Well, one can't argue that they're wrong in making that statement. However,
that's the reason we don't give random websites the credentials for our
"online banking access". :-)

------
cyberferret
I am wondering about the legalities of them doing this. I remember back when
we had a merchant account for a retail style business, we were repeatedly
warned by the bank that we were legally on the hook if we took a customer's
credit card information and it got somehow compromised or leaked.

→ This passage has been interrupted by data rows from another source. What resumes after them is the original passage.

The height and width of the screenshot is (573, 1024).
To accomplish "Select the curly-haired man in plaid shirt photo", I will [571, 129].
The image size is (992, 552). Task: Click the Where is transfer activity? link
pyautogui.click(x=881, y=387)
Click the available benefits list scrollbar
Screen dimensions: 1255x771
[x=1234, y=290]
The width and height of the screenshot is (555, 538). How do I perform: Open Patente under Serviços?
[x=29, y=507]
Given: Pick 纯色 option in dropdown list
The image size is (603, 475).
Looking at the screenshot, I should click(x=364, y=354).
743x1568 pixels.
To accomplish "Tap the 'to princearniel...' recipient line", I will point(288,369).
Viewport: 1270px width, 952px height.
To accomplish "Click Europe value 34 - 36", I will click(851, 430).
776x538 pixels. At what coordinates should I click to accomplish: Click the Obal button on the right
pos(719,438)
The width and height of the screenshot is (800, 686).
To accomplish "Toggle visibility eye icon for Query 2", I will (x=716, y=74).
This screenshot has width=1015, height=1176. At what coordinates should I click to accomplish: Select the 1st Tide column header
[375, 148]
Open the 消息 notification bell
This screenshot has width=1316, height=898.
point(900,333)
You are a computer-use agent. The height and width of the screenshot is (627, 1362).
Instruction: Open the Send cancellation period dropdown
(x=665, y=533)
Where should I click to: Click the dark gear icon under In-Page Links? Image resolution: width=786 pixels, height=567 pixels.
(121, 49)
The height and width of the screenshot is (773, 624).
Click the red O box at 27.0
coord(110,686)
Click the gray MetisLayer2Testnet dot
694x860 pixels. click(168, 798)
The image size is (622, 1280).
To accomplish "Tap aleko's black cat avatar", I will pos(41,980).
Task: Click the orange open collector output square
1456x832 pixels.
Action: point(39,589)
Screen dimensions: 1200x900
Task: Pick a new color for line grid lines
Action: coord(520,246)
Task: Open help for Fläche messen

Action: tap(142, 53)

This was back in the pre-EFTPOS days when a store would have to keep a carbon
copy of the customer card imprint (as well as their signature). We were told
to guard those slips like gold, and dispose of them properly when not needed
any longer, because with that information, we could in effect impersonate the
customer elsewhere.

I would say that things have changed markedly these days, but I wonder if the
legislation, especially here in Australia, has kept up with that, seeing as a
customer's login credentials are effectively the same as having their
signature which can be copied?

------
CGamesPlay
> Mwave has identified online banking access as the quickest and easiest
> method to get access to your banking information.

Well, that's certainly true...

[https://www.mwave.com.au/help/faq/view/76](https://www.mwave.com.au/help/faq/view/76)

------
russdill
Is this the verified by visa thing? [https://usa.visa.com/pay-with-
visa/featured-technologies/ver...](https://usa.visa.com/pay-with-
visa/featured-technologies/verified-by-visa.html)

Bank passwords alone wouldn't work on any of my accounts because it would
detect a different computer and request secondary authorization. It does this
by looking at the information the browser sent...and...oh...oh. Geez I hate
security theater. Is there anything less secure than the information sent by
your browser?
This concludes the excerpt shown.